Substitute "top bar" for "bottom bar" and write out the records again, starting at the beginning of the records and ending at the line that contains "click(475, 1412)", with everything else left as it is.

====================

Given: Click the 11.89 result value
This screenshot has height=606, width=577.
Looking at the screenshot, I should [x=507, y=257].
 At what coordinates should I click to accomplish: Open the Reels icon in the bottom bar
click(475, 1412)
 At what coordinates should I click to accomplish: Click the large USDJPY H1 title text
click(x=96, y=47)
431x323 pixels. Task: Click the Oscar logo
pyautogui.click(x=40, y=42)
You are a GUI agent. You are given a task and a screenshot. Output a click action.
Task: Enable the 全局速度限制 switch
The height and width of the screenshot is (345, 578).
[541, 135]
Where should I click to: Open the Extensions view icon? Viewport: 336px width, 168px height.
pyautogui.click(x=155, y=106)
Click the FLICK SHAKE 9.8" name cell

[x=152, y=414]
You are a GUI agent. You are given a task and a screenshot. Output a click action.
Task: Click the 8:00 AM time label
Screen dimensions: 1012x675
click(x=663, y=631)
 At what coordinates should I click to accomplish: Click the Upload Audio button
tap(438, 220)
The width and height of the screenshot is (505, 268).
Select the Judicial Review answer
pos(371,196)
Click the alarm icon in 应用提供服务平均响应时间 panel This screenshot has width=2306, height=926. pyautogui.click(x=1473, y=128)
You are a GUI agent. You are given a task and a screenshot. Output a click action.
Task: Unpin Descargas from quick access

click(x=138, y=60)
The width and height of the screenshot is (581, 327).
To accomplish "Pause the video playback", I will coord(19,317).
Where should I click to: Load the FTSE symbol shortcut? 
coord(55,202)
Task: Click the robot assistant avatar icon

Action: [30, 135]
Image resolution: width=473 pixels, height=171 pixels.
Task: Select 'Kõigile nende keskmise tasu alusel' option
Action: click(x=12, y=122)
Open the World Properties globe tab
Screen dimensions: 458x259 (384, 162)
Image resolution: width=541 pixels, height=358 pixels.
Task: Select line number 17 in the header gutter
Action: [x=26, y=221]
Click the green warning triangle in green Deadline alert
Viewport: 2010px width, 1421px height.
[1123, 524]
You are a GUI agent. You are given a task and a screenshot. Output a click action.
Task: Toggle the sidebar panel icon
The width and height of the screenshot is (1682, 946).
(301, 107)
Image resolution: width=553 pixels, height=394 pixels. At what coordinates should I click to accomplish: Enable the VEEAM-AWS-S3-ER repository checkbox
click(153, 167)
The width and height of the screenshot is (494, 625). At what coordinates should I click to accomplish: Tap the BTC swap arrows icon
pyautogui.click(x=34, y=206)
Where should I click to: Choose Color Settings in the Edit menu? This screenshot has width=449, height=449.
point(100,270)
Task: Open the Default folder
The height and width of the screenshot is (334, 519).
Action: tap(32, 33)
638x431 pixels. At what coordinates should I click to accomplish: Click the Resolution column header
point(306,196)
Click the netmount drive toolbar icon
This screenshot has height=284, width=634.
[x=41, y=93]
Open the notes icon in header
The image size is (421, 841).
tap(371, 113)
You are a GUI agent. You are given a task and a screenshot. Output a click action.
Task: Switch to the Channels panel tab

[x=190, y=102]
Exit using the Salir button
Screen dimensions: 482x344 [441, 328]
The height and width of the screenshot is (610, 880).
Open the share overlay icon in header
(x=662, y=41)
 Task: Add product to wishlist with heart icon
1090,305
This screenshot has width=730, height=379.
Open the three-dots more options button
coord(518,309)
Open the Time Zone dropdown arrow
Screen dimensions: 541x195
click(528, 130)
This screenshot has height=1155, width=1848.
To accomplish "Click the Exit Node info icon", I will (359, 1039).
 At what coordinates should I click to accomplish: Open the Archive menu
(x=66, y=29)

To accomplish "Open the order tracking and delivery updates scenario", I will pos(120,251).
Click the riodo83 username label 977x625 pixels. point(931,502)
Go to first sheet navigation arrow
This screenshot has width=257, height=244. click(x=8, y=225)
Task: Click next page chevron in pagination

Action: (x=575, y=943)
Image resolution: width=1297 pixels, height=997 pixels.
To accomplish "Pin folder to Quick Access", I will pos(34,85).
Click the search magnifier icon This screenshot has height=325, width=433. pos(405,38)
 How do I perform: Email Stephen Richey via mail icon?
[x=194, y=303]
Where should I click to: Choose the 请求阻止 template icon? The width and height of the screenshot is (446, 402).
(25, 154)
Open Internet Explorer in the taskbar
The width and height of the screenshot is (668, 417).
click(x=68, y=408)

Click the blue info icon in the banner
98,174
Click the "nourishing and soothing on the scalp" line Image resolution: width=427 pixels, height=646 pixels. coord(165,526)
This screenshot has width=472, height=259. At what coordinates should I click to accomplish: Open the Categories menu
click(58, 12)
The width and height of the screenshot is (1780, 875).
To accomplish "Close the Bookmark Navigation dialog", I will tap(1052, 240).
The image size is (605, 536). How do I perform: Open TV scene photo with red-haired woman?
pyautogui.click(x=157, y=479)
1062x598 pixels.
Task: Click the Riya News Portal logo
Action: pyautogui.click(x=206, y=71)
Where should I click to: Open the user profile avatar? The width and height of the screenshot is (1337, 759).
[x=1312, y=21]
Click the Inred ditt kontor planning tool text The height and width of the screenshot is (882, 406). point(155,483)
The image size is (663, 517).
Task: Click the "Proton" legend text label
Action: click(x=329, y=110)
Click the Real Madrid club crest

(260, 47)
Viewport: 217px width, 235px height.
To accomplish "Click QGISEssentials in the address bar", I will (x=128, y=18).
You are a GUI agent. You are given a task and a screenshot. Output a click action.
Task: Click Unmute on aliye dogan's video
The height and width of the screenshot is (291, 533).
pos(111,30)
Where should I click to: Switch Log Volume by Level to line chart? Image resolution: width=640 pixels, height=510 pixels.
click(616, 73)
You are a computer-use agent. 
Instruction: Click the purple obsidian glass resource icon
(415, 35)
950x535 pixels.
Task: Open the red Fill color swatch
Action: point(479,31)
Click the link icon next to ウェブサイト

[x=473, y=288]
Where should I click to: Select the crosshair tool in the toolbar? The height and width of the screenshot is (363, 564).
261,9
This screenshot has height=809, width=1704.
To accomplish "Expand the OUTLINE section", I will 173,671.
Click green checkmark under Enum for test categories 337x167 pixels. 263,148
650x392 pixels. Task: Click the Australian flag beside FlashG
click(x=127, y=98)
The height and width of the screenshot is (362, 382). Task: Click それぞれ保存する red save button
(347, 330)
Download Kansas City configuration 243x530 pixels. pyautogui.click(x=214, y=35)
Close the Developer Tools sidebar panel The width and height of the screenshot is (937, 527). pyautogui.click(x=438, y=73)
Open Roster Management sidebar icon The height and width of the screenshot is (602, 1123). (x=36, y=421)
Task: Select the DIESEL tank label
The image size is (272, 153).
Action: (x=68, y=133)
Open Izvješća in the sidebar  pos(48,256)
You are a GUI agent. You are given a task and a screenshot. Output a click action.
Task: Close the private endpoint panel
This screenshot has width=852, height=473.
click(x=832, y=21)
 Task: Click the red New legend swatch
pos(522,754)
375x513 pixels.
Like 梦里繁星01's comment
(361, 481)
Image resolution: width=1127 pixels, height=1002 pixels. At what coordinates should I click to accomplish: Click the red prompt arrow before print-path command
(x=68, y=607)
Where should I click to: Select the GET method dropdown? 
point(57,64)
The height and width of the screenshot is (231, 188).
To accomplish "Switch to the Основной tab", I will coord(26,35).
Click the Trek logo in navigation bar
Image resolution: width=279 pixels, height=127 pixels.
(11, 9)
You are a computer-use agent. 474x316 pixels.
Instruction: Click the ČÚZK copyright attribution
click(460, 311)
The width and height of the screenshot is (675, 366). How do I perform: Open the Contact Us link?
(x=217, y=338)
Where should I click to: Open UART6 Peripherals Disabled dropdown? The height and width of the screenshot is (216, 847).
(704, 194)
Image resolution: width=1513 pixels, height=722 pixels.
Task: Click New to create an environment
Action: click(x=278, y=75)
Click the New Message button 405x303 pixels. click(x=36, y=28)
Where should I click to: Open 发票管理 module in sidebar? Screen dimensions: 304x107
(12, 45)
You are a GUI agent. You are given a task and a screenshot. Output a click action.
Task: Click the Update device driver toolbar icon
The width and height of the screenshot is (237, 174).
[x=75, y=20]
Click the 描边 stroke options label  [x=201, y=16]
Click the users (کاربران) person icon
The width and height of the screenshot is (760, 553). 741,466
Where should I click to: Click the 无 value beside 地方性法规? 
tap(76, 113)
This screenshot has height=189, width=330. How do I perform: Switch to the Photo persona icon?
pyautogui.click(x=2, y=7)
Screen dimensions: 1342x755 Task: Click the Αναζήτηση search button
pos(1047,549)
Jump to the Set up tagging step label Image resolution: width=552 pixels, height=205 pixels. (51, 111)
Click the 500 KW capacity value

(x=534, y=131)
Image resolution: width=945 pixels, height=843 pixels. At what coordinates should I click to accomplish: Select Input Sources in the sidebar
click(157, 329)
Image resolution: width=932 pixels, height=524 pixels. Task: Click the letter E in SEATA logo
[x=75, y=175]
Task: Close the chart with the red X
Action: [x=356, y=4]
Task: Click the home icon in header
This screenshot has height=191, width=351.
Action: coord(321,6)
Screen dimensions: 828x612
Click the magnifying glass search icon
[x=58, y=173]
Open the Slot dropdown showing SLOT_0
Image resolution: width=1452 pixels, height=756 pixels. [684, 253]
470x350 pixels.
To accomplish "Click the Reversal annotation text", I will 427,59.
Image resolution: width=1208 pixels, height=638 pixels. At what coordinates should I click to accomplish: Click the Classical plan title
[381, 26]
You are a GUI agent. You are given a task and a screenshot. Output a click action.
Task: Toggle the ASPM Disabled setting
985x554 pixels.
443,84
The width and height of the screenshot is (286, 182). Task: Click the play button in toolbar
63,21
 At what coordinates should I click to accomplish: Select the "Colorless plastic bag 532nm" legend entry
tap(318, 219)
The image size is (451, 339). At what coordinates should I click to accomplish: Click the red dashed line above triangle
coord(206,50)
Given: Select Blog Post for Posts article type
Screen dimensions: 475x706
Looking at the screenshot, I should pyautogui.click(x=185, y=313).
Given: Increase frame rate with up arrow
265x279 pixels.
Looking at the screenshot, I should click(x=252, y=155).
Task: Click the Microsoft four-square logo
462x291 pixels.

====================

### Solution
Given: Click the 11.89 result value
This screenshot has height=606, width=577.
Looking at the screenshot, I should [x=507, y=257].
 At what coordinates should I click to accomplish: Open the Reels icon in the top bar
click(475, 1412)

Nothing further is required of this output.